Active surveillance where there is regular routine contact with the ACF and includes zero‐case reporting instead of awaiting passive reporting, complemented by early detection with point‐of‐care testing has been shown to result in better outbreak control. 30 Point‐of‐care tests are less sensitive (63–81%) than traditional laboratory tests such as direct immunofluorescence and nucleic acid testing, but are highly specific (82–100%). 31 , 32 , 33 They are useful for identification of influenza outbreaks, 34 for example, when performed on specimens from the first few cases in a cluster of respiratory illness. 35
Prevention and control systems for influenza virus outbreaks in LTCFs rely on a certain amount of knowledge, interest, resources and compliance by the facilities and their staff.

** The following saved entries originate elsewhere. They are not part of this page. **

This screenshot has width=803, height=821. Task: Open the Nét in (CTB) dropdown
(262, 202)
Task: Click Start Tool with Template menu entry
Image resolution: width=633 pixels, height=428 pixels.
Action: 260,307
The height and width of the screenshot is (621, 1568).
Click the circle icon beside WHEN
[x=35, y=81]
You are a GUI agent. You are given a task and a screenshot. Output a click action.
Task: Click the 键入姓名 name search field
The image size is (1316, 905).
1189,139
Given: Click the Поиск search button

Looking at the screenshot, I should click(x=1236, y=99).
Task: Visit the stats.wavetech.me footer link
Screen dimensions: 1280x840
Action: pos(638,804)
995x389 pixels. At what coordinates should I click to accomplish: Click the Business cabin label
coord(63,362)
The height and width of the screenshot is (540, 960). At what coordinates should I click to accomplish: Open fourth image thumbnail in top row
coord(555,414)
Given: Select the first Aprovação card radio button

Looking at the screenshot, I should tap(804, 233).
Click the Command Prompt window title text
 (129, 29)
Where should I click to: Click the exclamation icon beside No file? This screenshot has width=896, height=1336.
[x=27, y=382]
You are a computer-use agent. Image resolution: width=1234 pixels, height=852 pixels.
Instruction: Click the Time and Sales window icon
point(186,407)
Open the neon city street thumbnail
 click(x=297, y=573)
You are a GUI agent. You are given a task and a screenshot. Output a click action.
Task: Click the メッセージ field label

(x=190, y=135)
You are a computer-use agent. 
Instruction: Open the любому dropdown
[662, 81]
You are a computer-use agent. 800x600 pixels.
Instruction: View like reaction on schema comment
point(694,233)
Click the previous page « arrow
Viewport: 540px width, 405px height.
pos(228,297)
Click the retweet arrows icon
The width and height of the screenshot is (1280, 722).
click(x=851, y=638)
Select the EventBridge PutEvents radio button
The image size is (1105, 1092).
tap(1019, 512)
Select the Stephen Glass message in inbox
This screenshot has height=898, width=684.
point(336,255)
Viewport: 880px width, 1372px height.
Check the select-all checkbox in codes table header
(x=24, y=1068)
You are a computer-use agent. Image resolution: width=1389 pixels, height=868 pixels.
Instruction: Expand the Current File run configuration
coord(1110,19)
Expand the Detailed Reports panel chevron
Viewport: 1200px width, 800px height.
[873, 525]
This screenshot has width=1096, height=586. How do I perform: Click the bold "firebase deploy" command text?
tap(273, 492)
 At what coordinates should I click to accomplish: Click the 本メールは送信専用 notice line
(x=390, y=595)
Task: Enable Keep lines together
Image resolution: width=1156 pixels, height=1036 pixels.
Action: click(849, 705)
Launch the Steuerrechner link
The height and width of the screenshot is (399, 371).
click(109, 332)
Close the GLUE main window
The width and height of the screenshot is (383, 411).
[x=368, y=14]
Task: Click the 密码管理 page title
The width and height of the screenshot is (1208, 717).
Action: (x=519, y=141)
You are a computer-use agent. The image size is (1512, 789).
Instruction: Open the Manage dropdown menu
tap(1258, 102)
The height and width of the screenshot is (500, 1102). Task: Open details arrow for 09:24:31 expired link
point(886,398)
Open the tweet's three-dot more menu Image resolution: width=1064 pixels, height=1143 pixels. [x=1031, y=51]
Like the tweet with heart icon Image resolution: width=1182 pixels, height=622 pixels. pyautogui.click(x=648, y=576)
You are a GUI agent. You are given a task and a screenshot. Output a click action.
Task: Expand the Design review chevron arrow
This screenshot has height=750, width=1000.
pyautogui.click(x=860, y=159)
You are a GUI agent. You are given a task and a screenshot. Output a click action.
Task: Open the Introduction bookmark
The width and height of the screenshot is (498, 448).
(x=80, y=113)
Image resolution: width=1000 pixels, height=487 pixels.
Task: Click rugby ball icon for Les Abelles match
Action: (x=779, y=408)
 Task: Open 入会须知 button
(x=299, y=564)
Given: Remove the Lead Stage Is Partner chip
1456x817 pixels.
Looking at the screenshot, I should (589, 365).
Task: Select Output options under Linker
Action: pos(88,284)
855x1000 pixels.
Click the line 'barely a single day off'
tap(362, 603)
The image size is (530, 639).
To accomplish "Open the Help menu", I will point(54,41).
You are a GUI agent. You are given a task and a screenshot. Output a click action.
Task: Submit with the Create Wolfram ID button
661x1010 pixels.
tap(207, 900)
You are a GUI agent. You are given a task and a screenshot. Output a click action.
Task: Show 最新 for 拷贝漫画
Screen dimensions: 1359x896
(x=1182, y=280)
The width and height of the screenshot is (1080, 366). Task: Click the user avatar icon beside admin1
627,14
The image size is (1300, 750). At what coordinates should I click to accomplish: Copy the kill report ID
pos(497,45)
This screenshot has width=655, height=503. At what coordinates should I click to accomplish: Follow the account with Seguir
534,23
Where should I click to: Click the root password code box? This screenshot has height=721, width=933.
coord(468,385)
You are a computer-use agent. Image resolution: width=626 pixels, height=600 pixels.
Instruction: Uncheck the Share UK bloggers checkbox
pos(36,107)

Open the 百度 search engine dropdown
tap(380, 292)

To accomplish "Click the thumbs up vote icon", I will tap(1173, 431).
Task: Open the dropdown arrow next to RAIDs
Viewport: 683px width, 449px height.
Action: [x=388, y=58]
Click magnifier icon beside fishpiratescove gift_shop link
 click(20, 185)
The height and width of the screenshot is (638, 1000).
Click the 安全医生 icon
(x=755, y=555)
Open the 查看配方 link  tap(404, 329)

While maintaining high annual vaccination coverage for the elderly and other residents and promoting increased vaccination rate among staff members remains an important method of reducing the impact of influenza, oseltamivir has the potential of being a safe and cost‐effective control measure for outbreaks.
Acknowledgements
We would like to thank the staff and management of the hospital, the laboratory staff at the Institute of Clinical Pathology and Medical Research, and the research staff at the National Centre for Immunisation Research and Surveillance for supporting this investigation.
Conflict of Interest
Occasionally, organisations such as CSL, Roche, Sanofi, GSK & Wyeth provide funding for Professor Booy to attend & present at scientific meetings. Any funding received is directed to a research account at The Children's Hospital at Westmead and is not personally accepted by Professor Booy.